## TASK INSTRUCTIONS
The result should be an exact copy of the entries below, free of pictures.

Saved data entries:
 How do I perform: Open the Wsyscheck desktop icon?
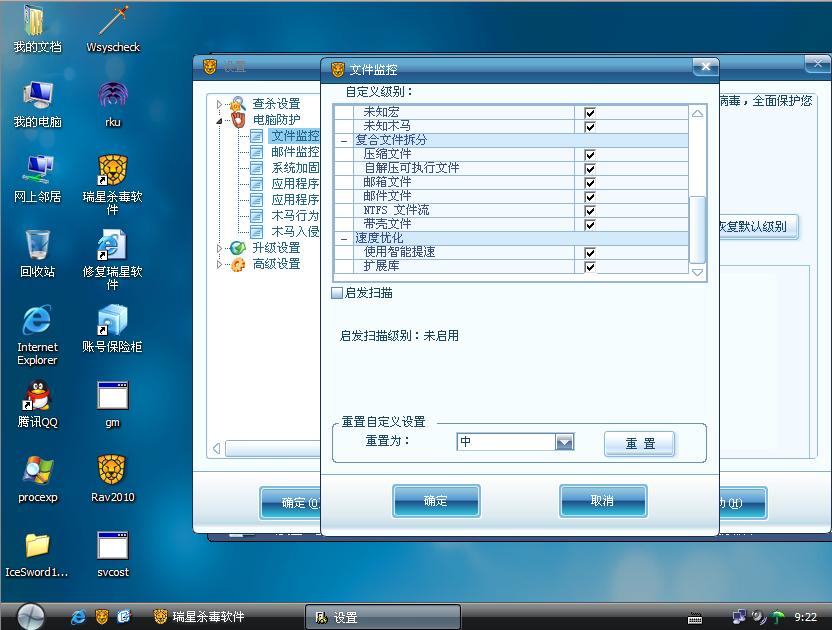(x=112, y=22)
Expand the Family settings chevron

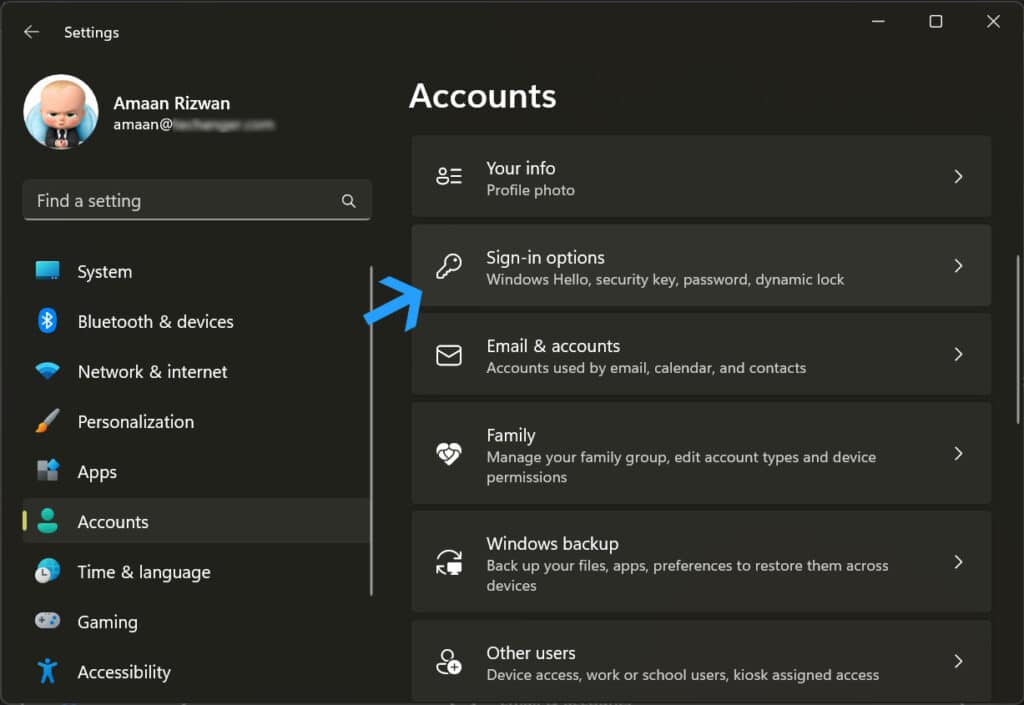click(958, 453)
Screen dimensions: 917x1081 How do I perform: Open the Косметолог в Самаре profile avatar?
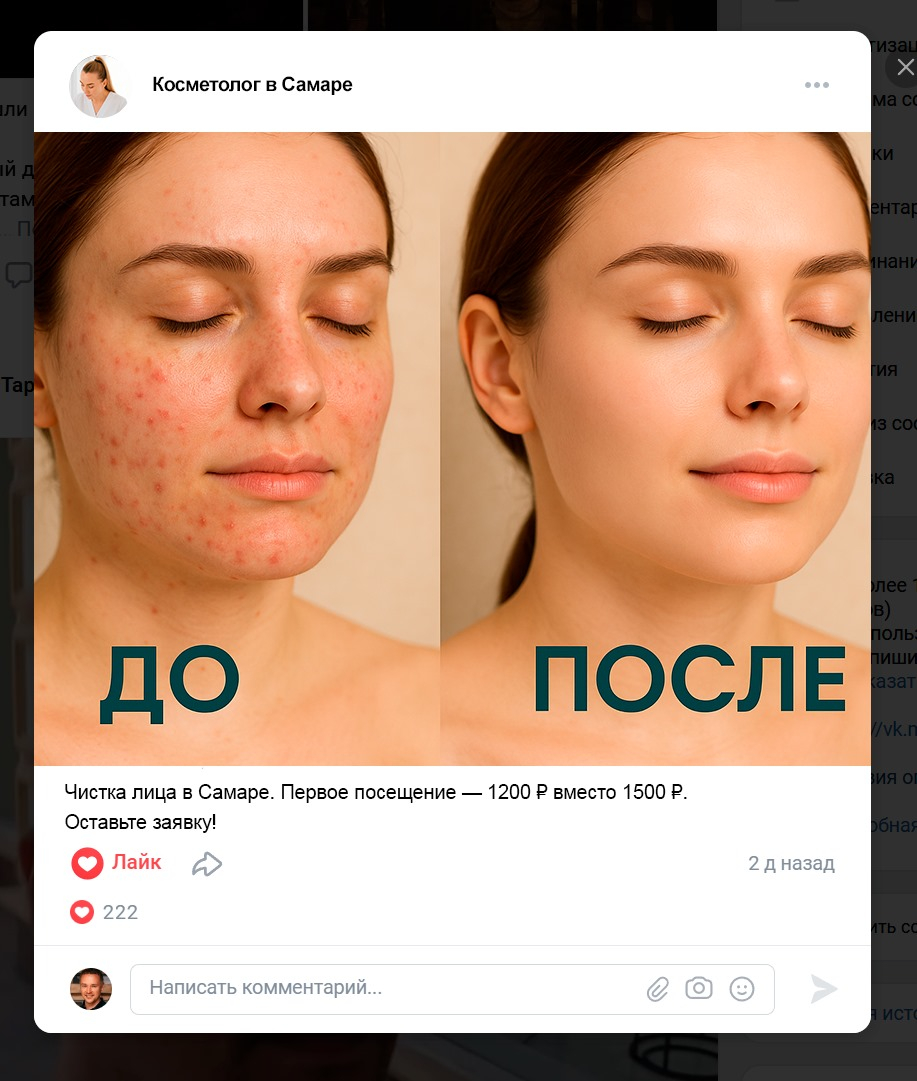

## ANSWER
 How do I perform: Open the Wsyscheck desktop icon?
(x=112, y=22)
Expand the Family settings chevron

click(958, 453)
Screen dimensions: 917x1081 How do I perform: Open the Косметолог в Самаре profile avatar?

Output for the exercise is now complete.